Work instructions
Reproduce word for word, from the entries below, the line with "699x525 pixels.", the line with "Viewport: 434px width, 283px height.", and every line between them, and nothing more.

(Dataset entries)
********
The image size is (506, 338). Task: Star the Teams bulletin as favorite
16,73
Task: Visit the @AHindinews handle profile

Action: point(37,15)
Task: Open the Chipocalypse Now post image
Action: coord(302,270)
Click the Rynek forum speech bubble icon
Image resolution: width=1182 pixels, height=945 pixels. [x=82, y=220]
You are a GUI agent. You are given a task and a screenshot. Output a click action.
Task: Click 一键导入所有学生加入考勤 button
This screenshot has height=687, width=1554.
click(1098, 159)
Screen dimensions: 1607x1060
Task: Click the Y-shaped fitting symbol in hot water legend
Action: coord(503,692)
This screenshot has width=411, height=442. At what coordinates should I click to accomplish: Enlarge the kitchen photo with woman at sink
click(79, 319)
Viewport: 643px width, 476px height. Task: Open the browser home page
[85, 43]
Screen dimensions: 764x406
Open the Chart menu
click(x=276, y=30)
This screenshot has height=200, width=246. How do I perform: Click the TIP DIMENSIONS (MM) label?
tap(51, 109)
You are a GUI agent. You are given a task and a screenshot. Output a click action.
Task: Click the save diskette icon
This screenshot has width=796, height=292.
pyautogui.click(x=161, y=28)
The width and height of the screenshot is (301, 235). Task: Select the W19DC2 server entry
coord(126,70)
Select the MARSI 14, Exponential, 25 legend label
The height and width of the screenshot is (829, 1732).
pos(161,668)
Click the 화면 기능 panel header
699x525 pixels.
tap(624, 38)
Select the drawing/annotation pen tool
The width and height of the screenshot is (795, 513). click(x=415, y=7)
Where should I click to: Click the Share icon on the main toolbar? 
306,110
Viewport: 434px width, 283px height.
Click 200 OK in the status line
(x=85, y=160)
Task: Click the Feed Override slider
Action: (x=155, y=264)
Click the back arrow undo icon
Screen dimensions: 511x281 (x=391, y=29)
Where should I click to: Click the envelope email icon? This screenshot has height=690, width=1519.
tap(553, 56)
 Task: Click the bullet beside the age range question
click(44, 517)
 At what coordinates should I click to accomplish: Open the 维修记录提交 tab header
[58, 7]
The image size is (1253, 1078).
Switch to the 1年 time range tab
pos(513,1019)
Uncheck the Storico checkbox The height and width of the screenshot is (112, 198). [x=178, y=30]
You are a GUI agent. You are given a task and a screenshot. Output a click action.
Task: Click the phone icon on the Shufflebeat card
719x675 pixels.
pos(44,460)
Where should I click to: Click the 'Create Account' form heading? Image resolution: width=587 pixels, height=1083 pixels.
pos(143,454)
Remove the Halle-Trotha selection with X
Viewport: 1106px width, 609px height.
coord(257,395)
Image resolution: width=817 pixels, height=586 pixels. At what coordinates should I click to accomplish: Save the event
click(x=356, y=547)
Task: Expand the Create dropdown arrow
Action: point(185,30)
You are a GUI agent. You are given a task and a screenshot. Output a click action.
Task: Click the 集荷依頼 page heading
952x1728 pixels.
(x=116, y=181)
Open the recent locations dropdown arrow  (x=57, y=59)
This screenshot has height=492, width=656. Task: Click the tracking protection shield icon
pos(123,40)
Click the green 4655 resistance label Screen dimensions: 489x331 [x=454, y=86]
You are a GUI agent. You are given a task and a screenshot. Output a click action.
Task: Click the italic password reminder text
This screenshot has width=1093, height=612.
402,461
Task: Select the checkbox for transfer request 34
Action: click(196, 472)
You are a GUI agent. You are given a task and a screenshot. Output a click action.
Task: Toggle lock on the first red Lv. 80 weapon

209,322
********
Result of this exercise
699x525 pixels.
tap(624, 38)
Select the drawing/annotation pen tool
The width and height of the screenshot is (795, 513). click(x=415, y=7)
Where should I click to: Click the Share icon on the main toolbar? 
306,110
Viewport: 434px width, 283px height.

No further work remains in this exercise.